WHAT YOU ARE ASKED TO DO:
Repeat the data exactly, please; no pictures belong in the copy.

────────

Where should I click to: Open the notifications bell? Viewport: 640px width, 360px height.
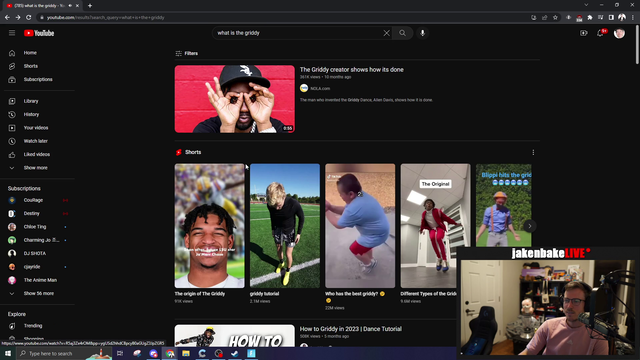[x=600, y=33]
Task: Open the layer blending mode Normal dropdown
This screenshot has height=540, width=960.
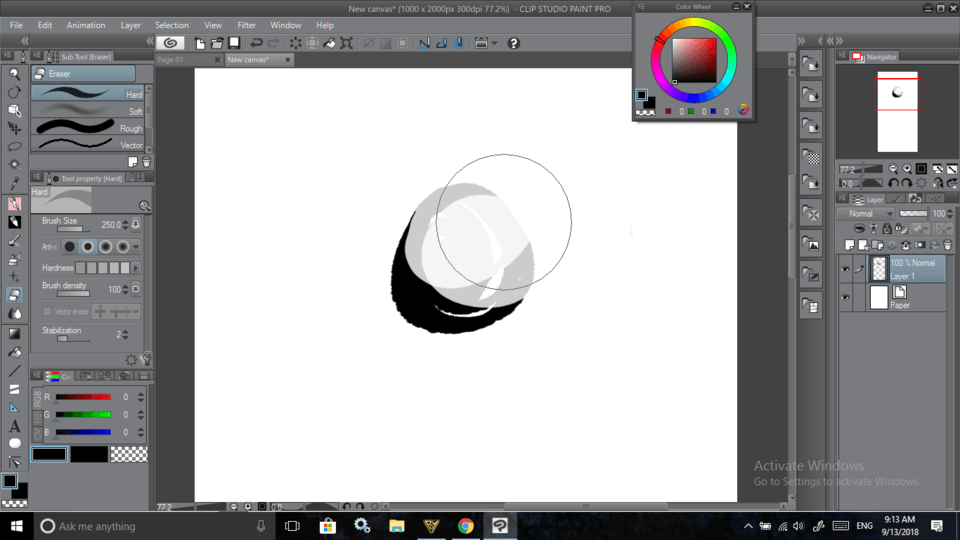Action: [866, 214]
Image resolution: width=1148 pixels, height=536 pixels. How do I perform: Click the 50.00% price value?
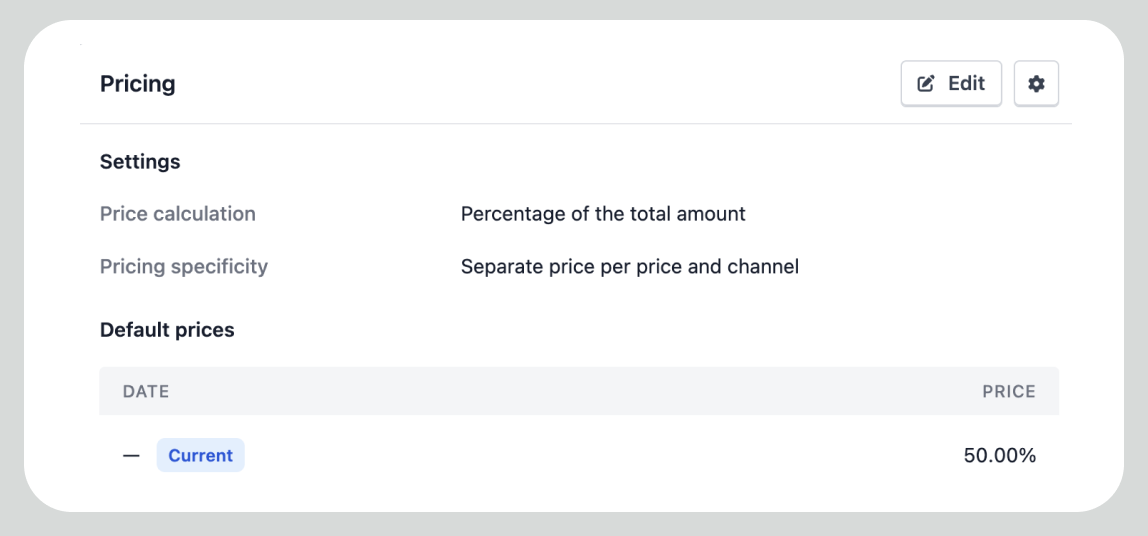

────────

TASK ANSWER:
Where should I click to: Open the notifications bell? Viewport: 640px width, 360px height.
[x=600, y=33]
Task: Open the layer blending mode Normal dropdown
This screenshot has height=540, width=960.
Action: [866, 214]
Image resolution: width=1148 pixels, height=536 pixels. How do I perform: Click the 50.00% price value?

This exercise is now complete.